Tuesday, February 12, 2008
If I Were a Betting Man
Aside from "doing as the natives do", such as eating strange animal parts, laughing uneasily during pauses in conversations I don't understand, and riding on the wrong side of the road, I had the great fortune to view the east's finest contribution to bicycle racing: keirin.
At breakfast, my shivering in-laws told me it was "samui", which translates to "typical spring day in Chicago". This, of course, also means it was raining. With sub-zero temperatures and snowstorms battering my comrades back home, in my opinion, this was perfect weather for a day at the races.
I was soon at the bus station awaiting the free keirin shuttle bus to whisk me away to an unknown cycling paradise I'd only seen on posters and grainy You Tube videos. As the bus arrived and we piled in with a bunch of stinky old dudes, it was obvious this wasn't to be anything like the romantic setting of the six day races I'd gloriously imagined our cycling forefathers enjoying in pre-war Europe.
My suspicions were confirmed with the sight of the near empty grand stands surrounding the track. I quickly concluded that keirin is like horse racing, only with bikes, therefore you amass a crowd that isn't motivated to stand around for hours on end, day after day, for a love of equine beauty, but a good old fashioned fist full of yen. Beneath the cheap, blue seats of the grand stands, were thousands of coughing, sniffing, smoking men (and maybe six women) huddled around monitors, tables, and on the floor surmising odds and scribbling in bets. It was a disgusting, gag reflex inducing, fantastic sight.
Regardless, my purpose was clear, I didn't come here to lose money. I came to see some racin'. So I did just that. And, it was top notch, tooth chippin', white knuckled racin' that I was served.
The riders all go through ritualistic preparation routines before the bell announces the start of the race.
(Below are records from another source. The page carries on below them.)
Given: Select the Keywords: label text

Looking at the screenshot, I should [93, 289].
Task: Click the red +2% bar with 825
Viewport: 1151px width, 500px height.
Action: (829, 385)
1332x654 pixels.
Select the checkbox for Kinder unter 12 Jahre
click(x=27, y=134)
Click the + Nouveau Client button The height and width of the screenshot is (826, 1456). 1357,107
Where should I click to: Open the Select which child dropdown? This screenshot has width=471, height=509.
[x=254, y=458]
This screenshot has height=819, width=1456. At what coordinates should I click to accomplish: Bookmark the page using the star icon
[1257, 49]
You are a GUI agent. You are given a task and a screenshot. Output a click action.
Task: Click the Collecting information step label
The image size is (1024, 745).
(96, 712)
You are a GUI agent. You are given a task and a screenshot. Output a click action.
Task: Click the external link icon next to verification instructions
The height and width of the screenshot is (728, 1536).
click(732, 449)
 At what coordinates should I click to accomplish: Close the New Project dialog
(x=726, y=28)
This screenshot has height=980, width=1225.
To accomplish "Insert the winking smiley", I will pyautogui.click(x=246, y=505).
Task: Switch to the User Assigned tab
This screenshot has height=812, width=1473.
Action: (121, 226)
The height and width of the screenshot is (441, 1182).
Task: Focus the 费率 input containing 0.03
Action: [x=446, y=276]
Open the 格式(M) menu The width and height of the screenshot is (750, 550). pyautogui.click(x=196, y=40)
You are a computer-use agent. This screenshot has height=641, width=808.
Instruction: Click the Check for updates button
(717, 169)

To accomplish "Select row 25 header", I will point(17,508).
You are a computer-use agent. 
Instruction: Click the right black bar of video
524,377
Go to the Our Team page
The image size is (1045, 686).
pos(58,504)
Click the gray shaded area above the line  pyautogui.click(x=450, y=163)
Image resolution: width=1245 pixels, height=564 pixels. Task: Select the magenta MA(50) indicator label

Green pounded his thighs so hard I swear I heard the rumble of muscle fibers snap to attention, White stretched his arms like a contortionist on speed, Red slapped his face wildly, Black adjusted and re-adjusted his toe straps, while Pink motionlessly stared at his handlebars as if in an LSD induced trance.
The build up of intensity and adrenaline is akin to watching the last 1000 meters of a sprint on the Champs-Élysées. A ringing bell sounds. Slowly at first, then gradually builds in tempo and decibels on the last lap. Like Pavlov's dog, the crowd's pulse instinctively quickens and crescendos into an eruption that spews a froth of heated banter. Meanwhile, a colorful line of nervous riders marking one another, lock elbows around the final turn and unleash a fury that would make Michael Hubner blush. As the finish line is crossed there is a collective gasp. Insults and praise are heaped on the grim riders as they finish their cool down lap.
As the competitors leave the track, the riders for the next race make a brief appearance and do a single lap to show their form in a ritualistic stretching of the legs. When the parade lap ends and the riders duck into their humble shelter, two sweeper teams in groups of four swab the track of debris. This marks the perfect time to get another cup of free, low grade coffee or tea, take a leak, and find another seat with a different view. Just as you're settling into your plastic vantage point, the announcements introduce the next race and the riders begin to slowly roll out toward the starting gate.
It was indeed a splendid sight to see. The charged atmosphere of competition, tall odds, won and lost coin, minus all the self absorbed posturing of the local crits, was a breath of fresh (metaphorically) air. All unraveling before me in an environment that was both foreign and familiar. I dig that shit. I will dig it again, I am sure.